The DHS Science and Technology Directorate has licensed PathScan anomaly-detection software to Ernst & Young.
TTP Program Manager Mike Pozmantier
Private labs and the federal government long have developed some of the most innovative security technology, but often it’s kept to themselves for, well, security reasons.
Now that’s beginning to change. The U.S. Department of Homeland Security has just released a fourth security technology for commercial development through the Transition to Practice (TTP) program from its Science and Technology (S&T) directorate that aims to get government security innovations into the mainstream.
The DHS S&T has licensed its PathScan technology to Ernst & Young LLP. The technology is a network anomaly-detection tool developed by Los Alamos National Laboratory.
“Innovative technology solutions are key to keeping pace with today’s cyberthreats,” said DHS Under Secretary for Science and Technology Dr. Reginald Brothers, in a press release. “Our TTP program is bridging the gap between the private sector and national labs to help transition lab technology to the commercial market.”
PathScan uses statistical models to identity network behavior, detecting the movement of hackers once they breach a network, according to the DHS. In this way it allows security teams to move quickly to defend networks and data. The DHS in 2012 identified the technology as a good candidate for the commercial market.
The DHS formed the TTP program in 2012 as part of S&T’s Cybersecurity Division. The program looks to transition federally funded cybersecurity technologies from the lab to enterprise customers. It also aims to create partnerships between the cyber research community, investors, end users and information technology companies by demonstrating the technologies across the country to create opportunities for collaboration, according to the DHS.
Each year the program selects eight promising cyber technologies for a 36-month program. S&T introduces these technologies to end users around the country with the goal of transitioning them to investors, developers or manufacturers that can continue development to eventually turn them into commercially viable products.
TTP currently has 24 technologies—eight from fiscal year 2013, nine from 2014 and seven from 2015—that are ready to be transitioned into the marketplace. Before Pathscan, three other technologies—Quantum Secured Communication, Hyperion and NeMS—also were licensed for commercial availability.
During the next few months, S&T will introduce eight new technologies to TTP’s fiscal-year 2016 roster.
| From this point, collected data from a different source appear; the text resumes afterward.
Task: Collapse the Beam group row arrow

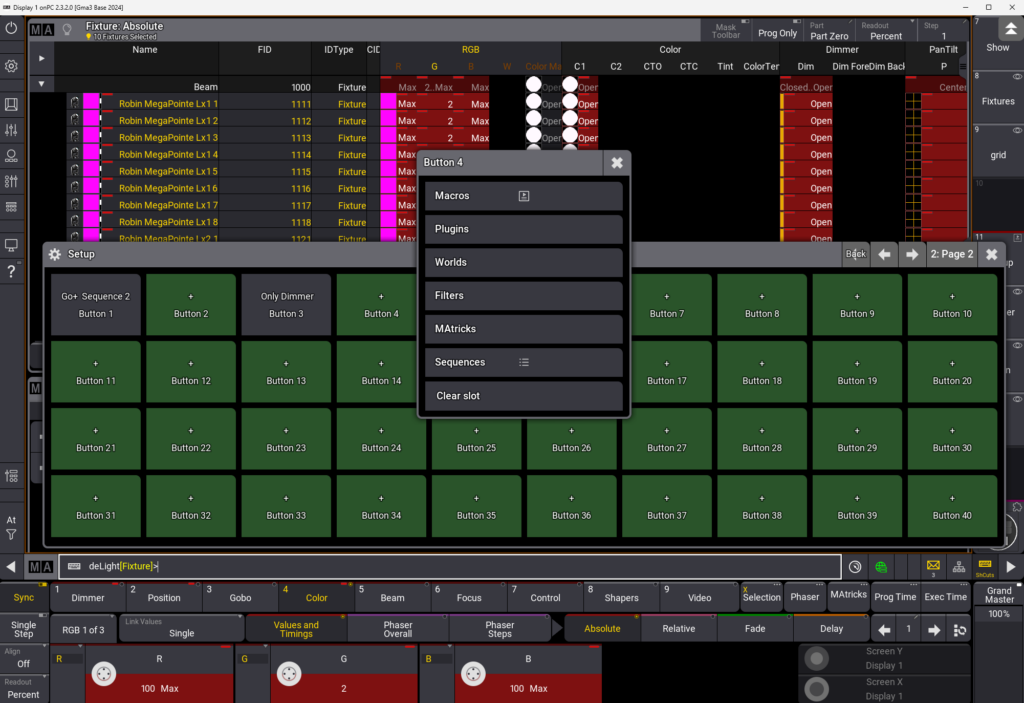Action: click(41, 86)
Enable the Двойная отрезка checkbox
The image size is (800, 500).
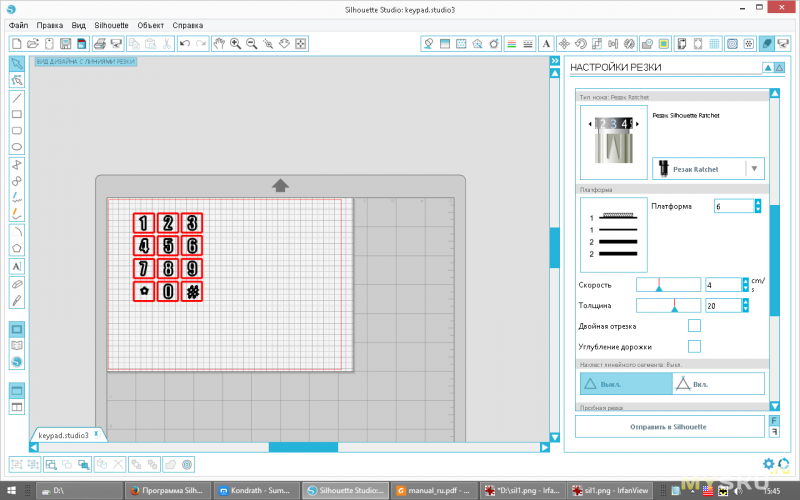694,326
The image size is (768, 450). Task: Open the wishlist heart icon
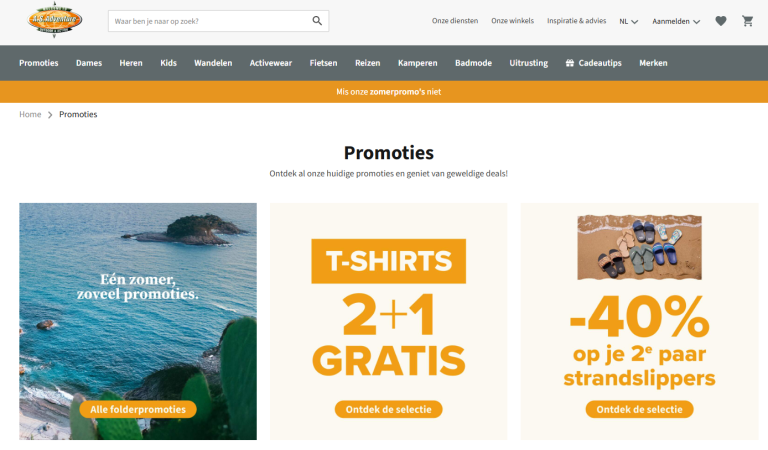pyautogui.click(x=720, y=21)
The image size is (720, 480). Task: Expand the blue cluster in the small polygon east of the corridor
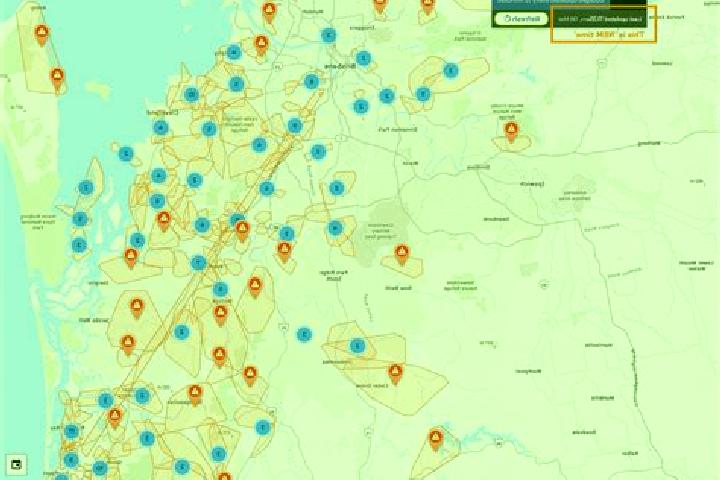point(337,188)
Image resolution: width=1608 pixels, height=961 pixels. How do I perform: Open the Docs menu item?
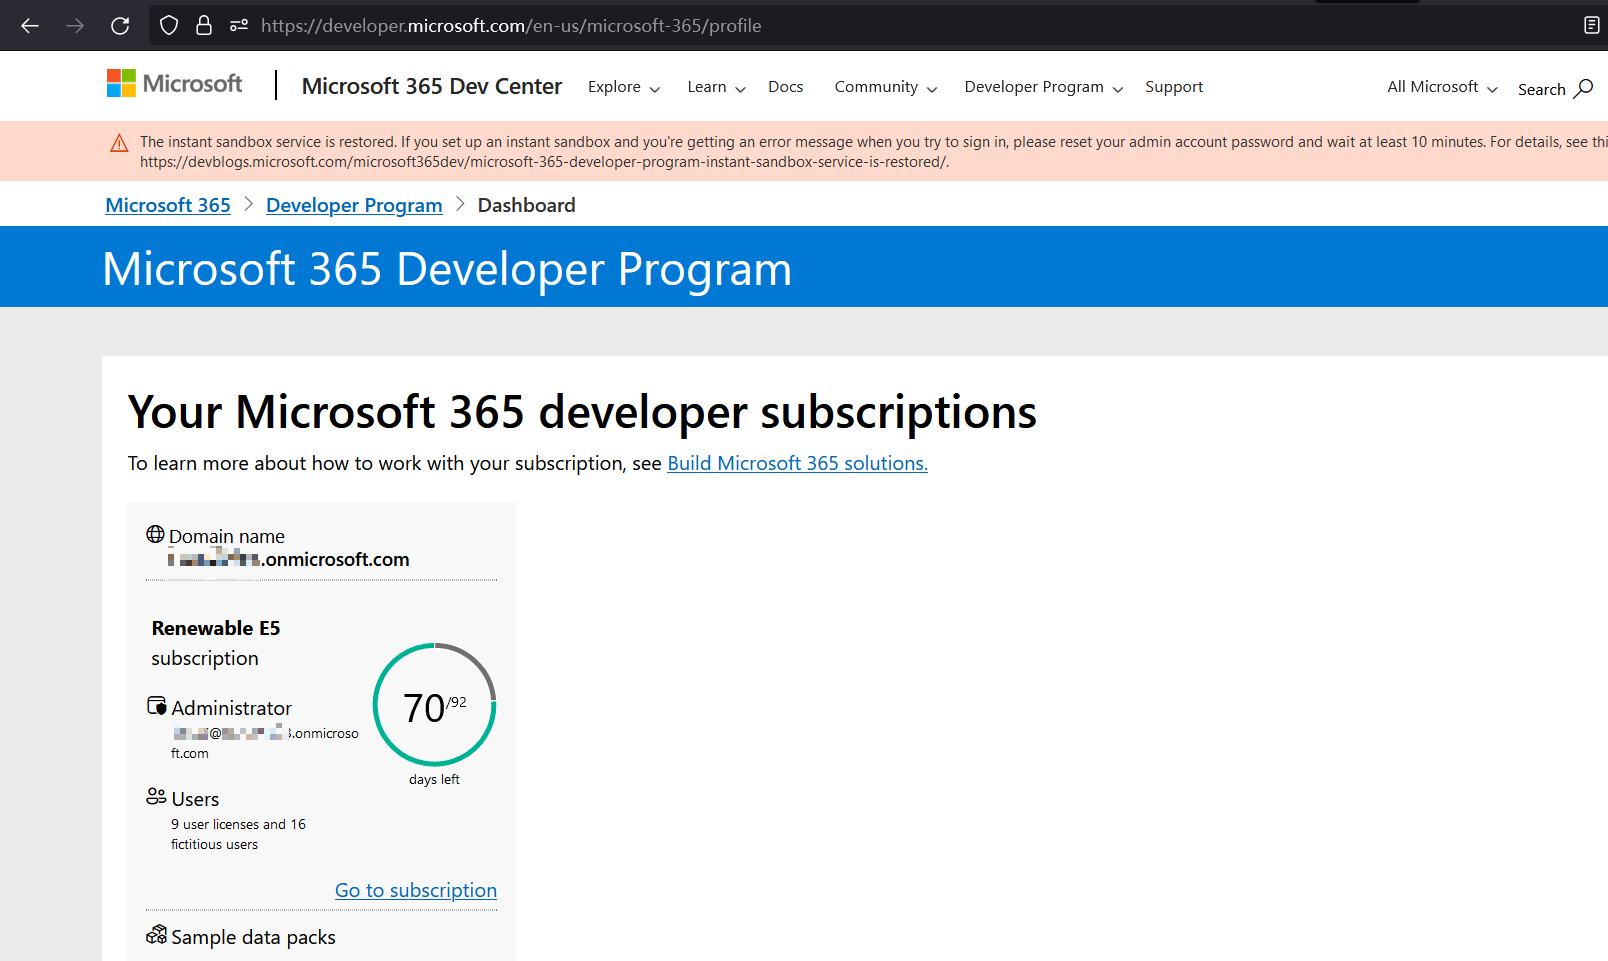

The DHS will then begin to demonstrate them within critical infrastructure sectors and to potential investors for the next step of the program.
TTP Program Manager Mike Pozmantier said that with the growing sophistication of hacker technology, the private sector needs to up its game and fight fire with fire. The PathScan technology and others from the TTP program will help them do this, he said.
“If the cybersecurity industry can bring these types of services and tools to market, the playing field will start to level between the offense and defense,” Pozmantier said.